* **Action item**
Every line that contains the word "agent" is to be copied from the listing.

* **Given data**

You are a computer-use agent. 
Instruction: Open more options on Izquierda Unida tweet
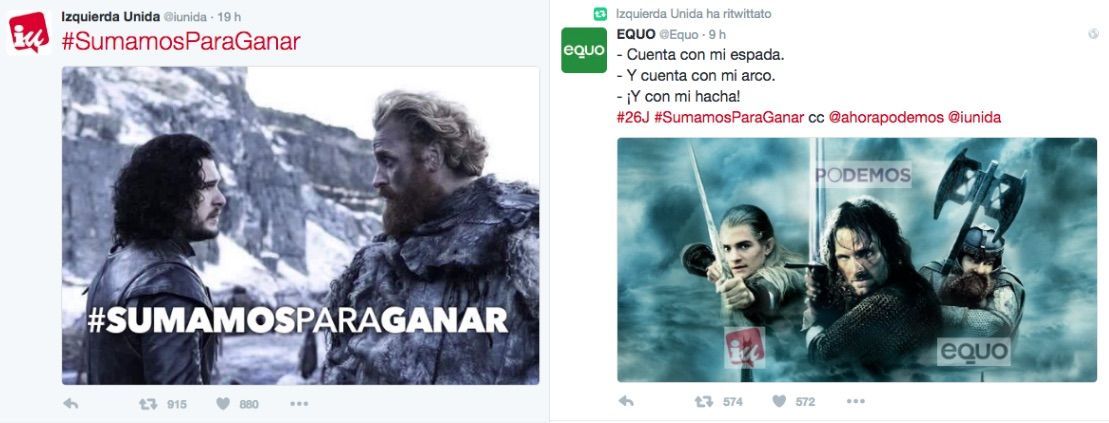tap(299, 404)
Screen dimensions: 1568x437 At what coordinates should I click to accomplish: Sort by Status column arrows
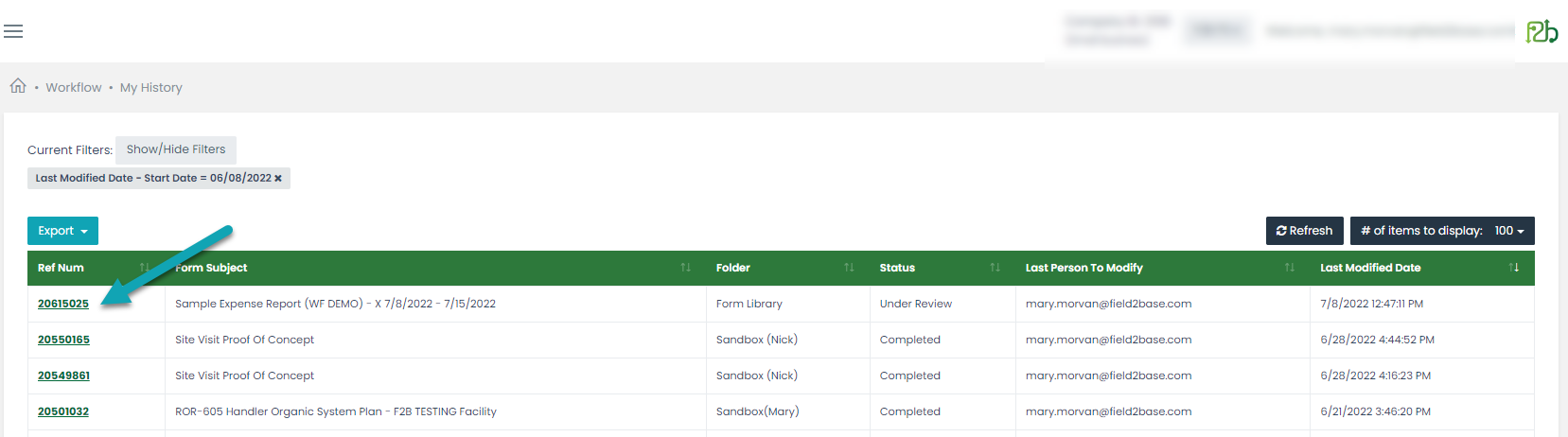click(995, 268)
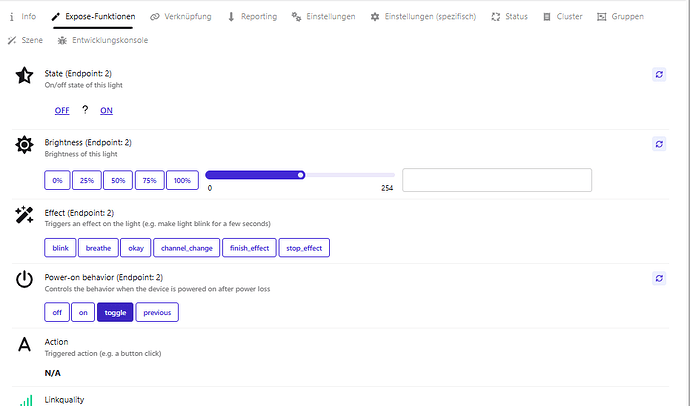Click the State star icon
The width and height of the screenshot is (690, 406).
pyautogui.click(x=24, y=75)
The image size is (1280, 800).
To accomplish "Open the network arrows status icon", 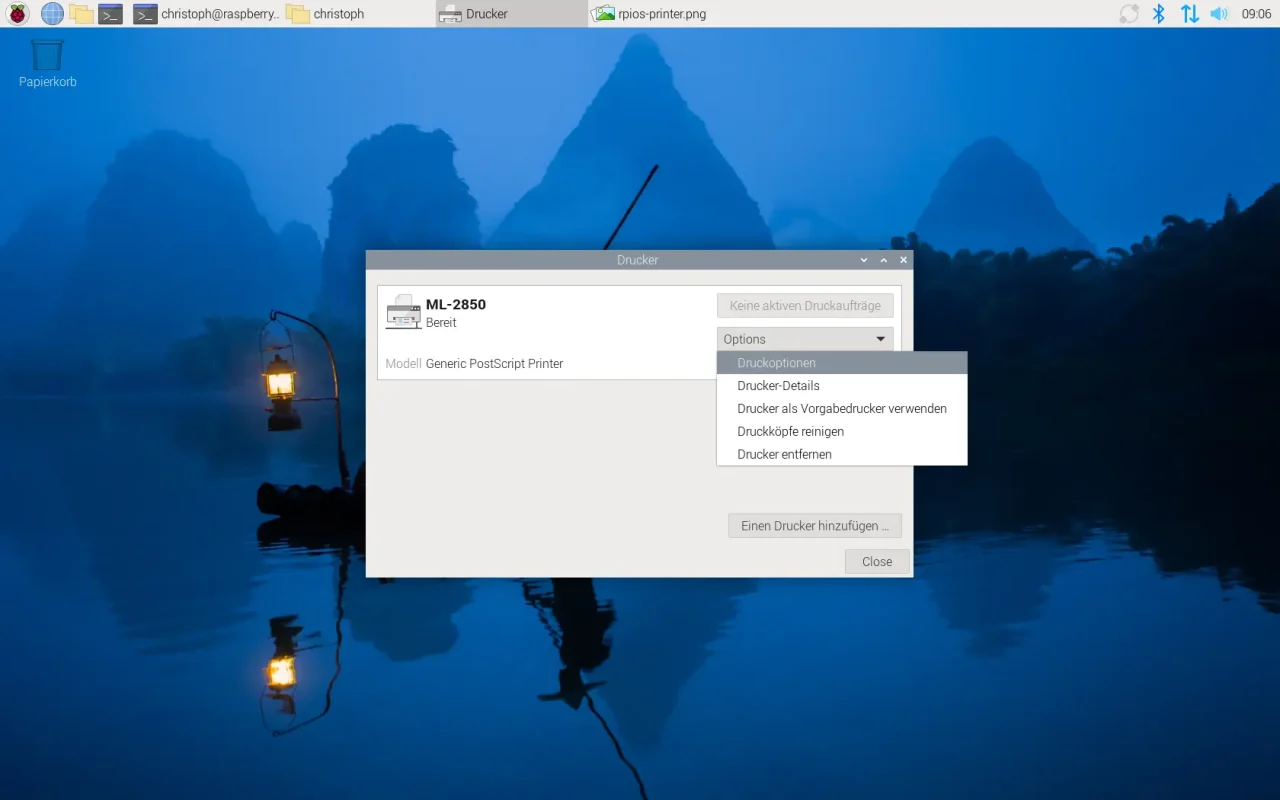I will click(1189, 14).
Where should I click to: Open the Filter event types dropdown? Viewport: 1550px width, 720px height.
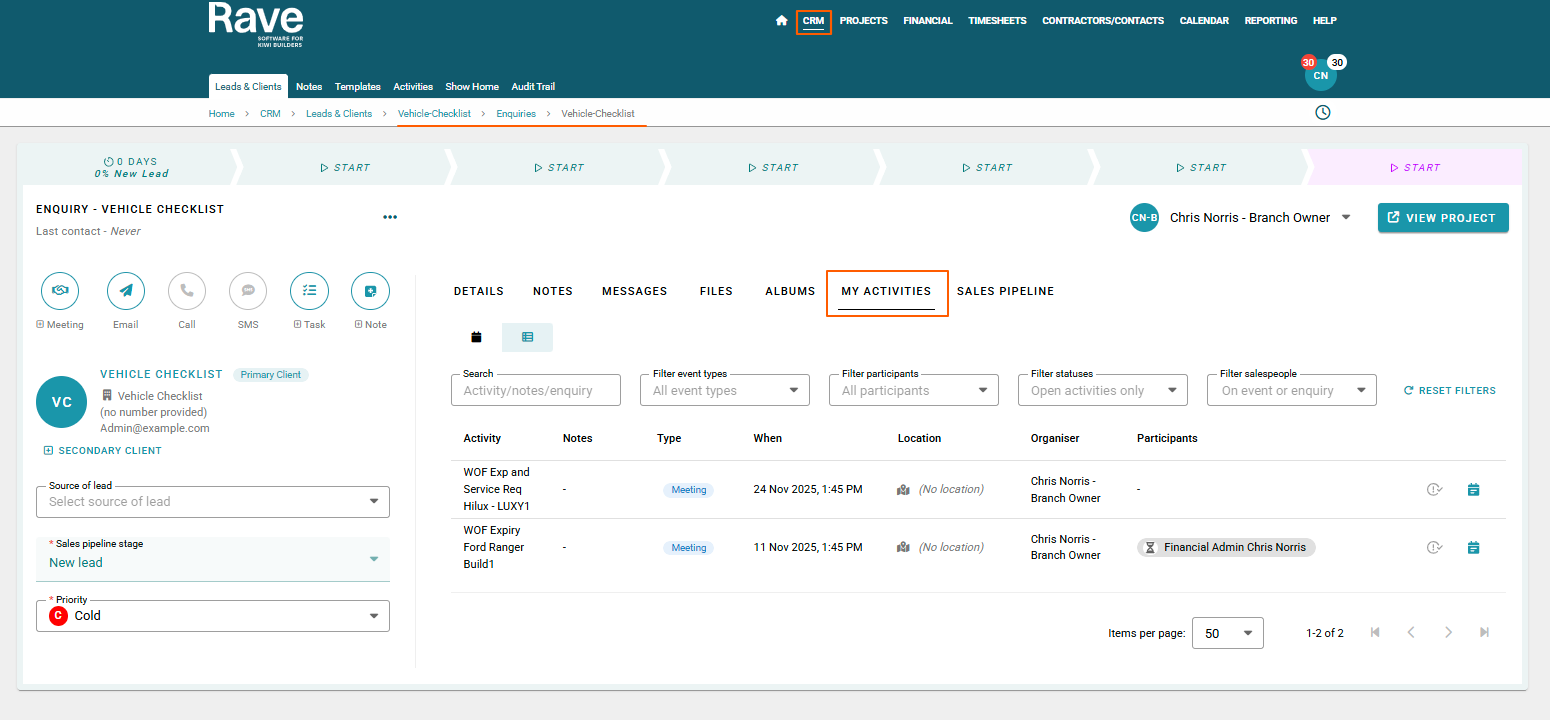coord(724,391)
--
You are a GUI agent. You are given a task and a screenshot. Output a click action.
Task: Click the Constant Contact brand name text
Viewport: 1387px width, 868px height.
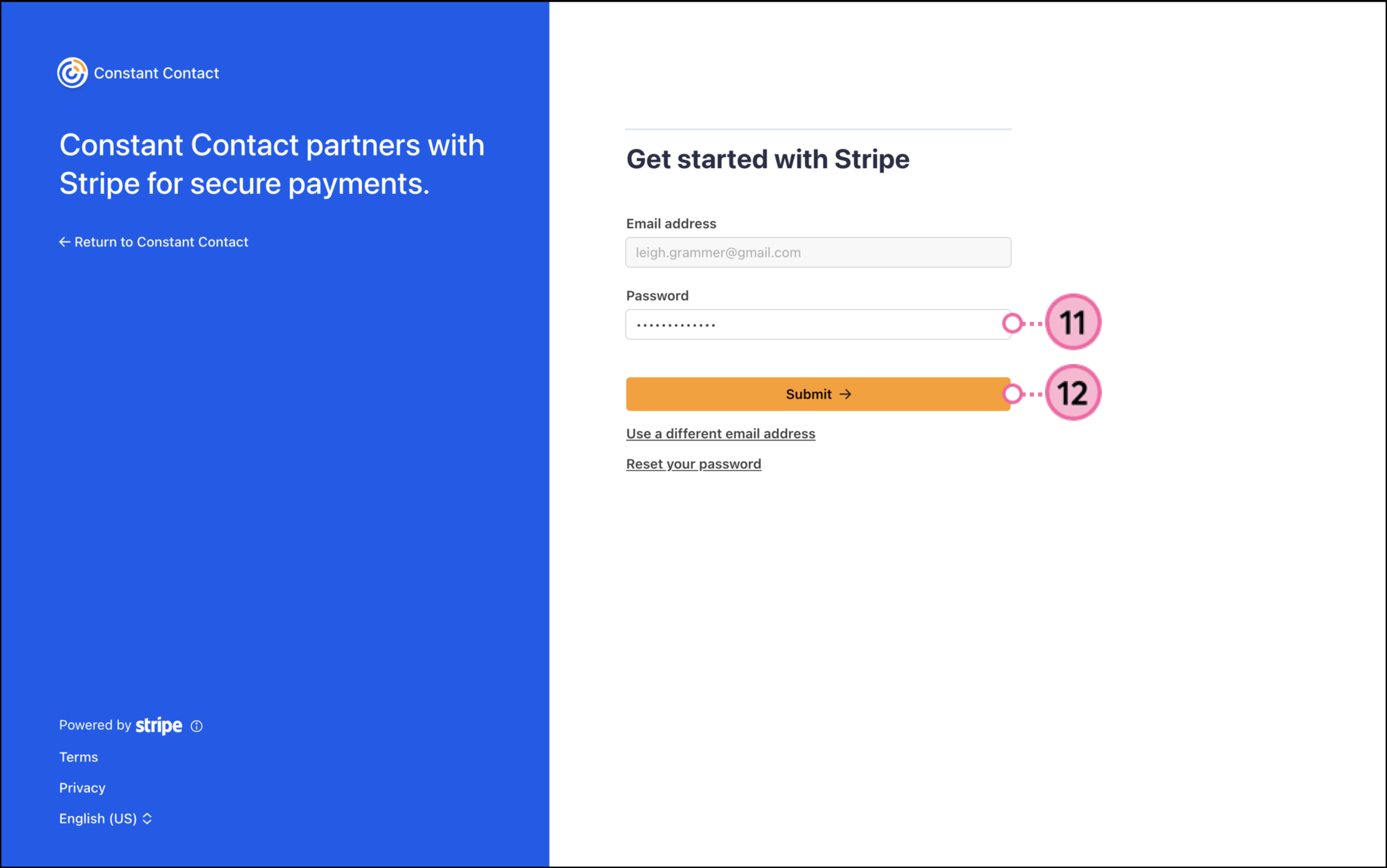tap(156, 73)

* **Answer for this exercise**
You are a computer-use agent. 
You are a GUI agent. You are given a task and a screenshot. Output a click action.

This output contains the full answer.